I had that on my mind and Lucy running completely amok, up and down the nursery's tidy (and BUSY) aisles, plucking the signs from amongst the plants and depositing them elsewhere, tripping people, touching flowers. I desperately tried to listen to my mom as she helped me find good naturally deer resistant flowers and shrubs for my front garden, but I was so distracted. Lucy of course needed to go pee pee, they have a row of outhouses at the far end, and then Polly started crying for water. I eventually had to basically carry them both out to the car, crying, while people gawked of course, only to discover that my water jar was empty and then having to run back in to find my mom and get her keys and dig up a plastic water bottle from her trunk. All while sweating in my beautiful dress and dead flowers ;)
My mom came out minutes later with arms and wagon laden with plants and gifts. I had to quickly and ungraciously accept my gifts and then take off, watching Polly in the rear view mirror as she kept falling back asleep and I'd say "are you okay honey? What's going on?" and reach my hand back to feel her head and get her to look at me. Anyway, it was a relief about twenty minutes later to call my mom up, thank her for the lovely gifts, and let her know that Polly did a huge poo once we got home and immediately cheered up, playing and laughing and running around like normal. Luckily my mom and I have plenty of good mothering moments together to be able to laugh about this one silly "Mother's Day."
Once Daddy gets home, everything gets easier. Reinforcements! He even picked us up a pizza for dinner.
Instructing daddy on how high he has to swing her; it has to be like a "roller coaster!"
Outside in our backyard on warm May evenings, hanging out and playing and swinging with my little family, might be my favorite feeling ever.
"Let's talk about pteranodons." pretending to be a paleontologist. "They have families. They are nice. They don't step on other dinosaurs. They are meat eaters. And they don't eat any more dinosaurs. Some pteranodons live, Mommy!" I ask her where they live. "They live in Jurassic Park!" (where does she get this stuff?!!)

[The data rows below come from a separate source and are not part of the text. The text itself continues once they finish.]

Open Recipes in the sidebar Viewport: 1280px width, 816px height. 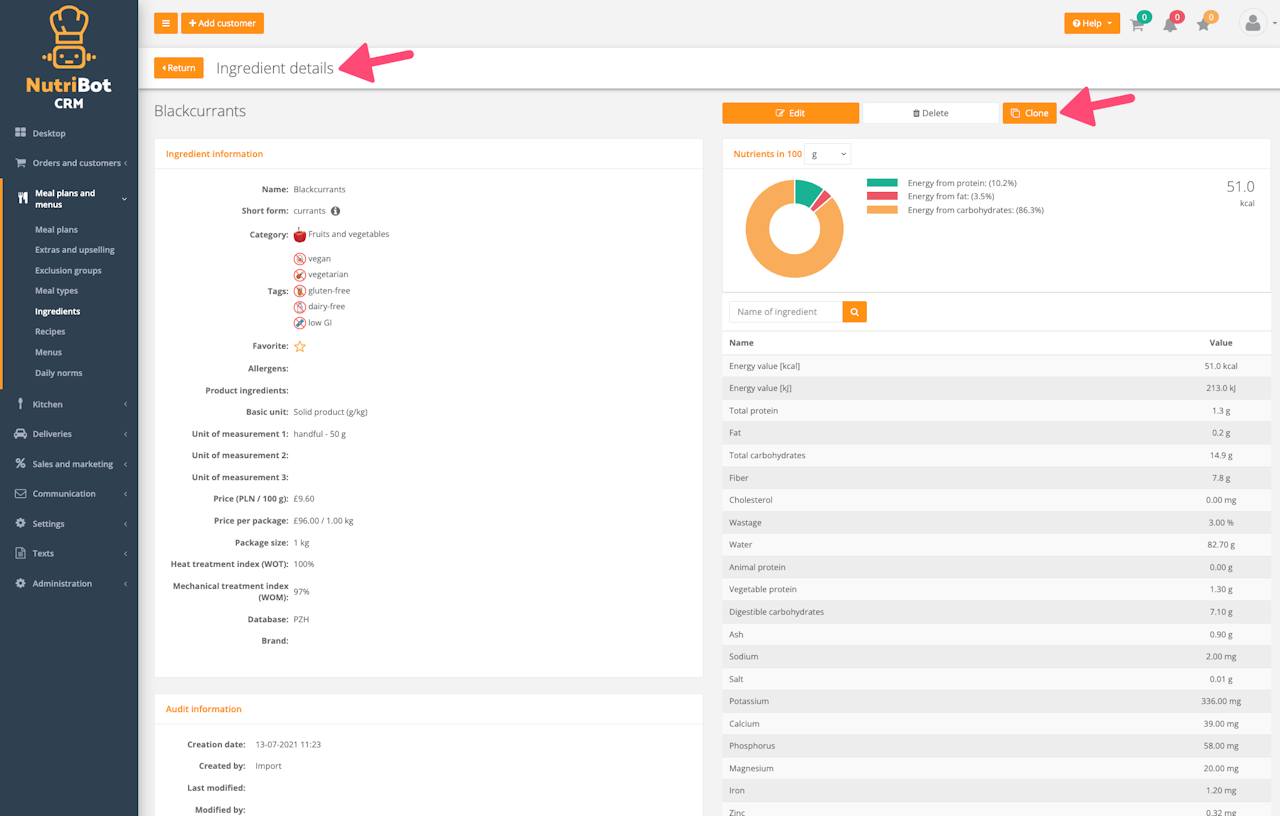click(x=50, y=332)
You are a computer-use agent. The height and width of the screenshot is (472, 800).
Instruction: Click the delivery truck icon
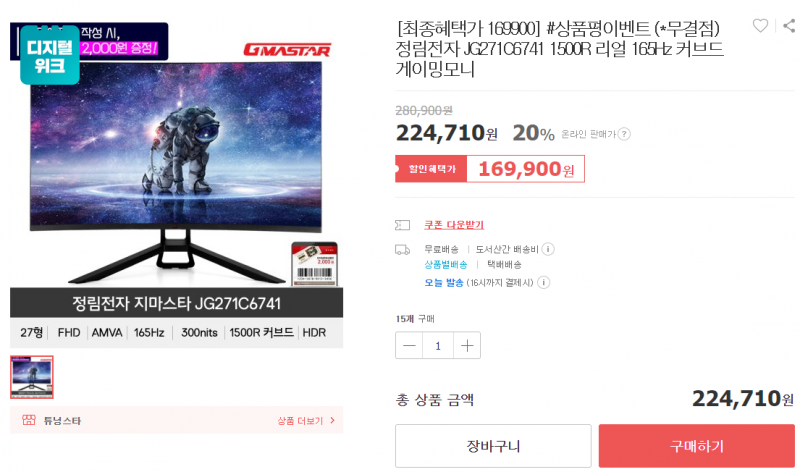(403, 250)
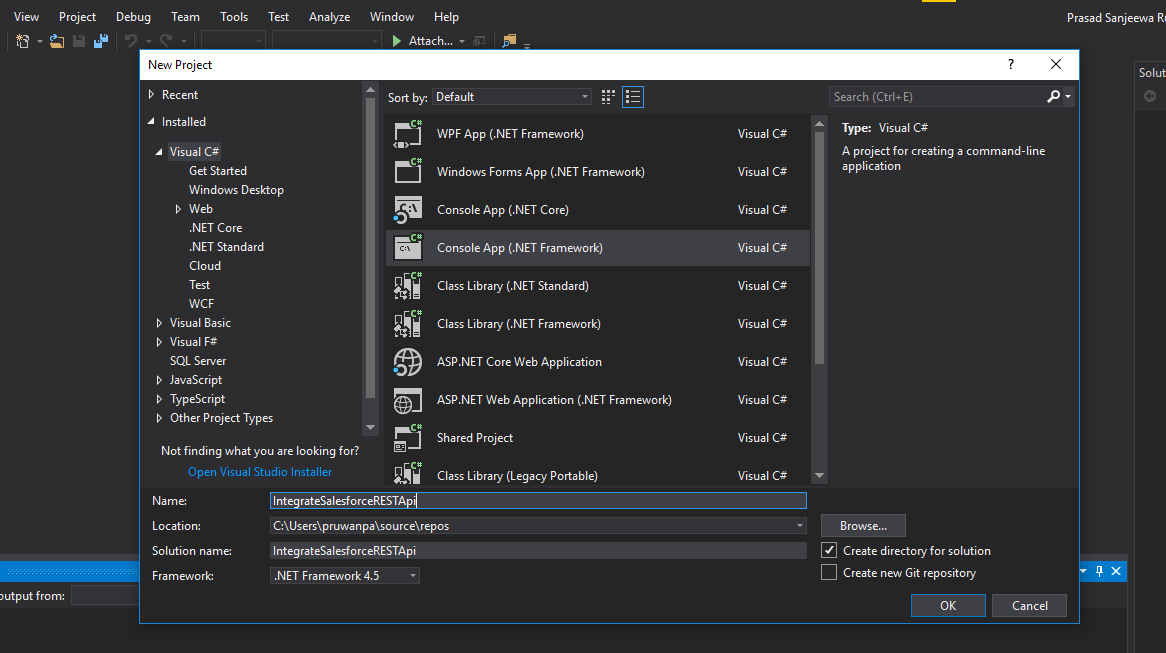Uncheck Create directory for solution

coord(829,551)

It feels like anything you can say about being a mother has been said and rings sort of hollow, whether negative or positive. No matter how true it is, a statement like "It's the most challenging and rewarding thing I've ever done," instantly falls flat. Every mother has a different experience but we all feel very personally and intricately woven as human beings into this act of bearing and raising another human. And thus we have the very worthwhile desire to share, to talk about the experience, to communicate through language, about this wonderful and vast responsibility if and when we choose it. Any possible language, any words given to the description of such an experience, can only brush against its reality, like pebbles thrown against a stone wall. There are endless words and ways I could share about being a mother to my very special little daughters. I waited for a long time to have my babies and they are my very dreams come true, come into walking, talking, crying, laughing, kissing reality. They push me as close as I ever thought I'd get to insanity. They erupt my heart in a volcano of love. As a citizen of the human world, their births, their persons help me see each and every living creature in a new way, full of compassion, full of understanding, full of hope. We are wild at the core and we all need someone to love us as fully as a mother.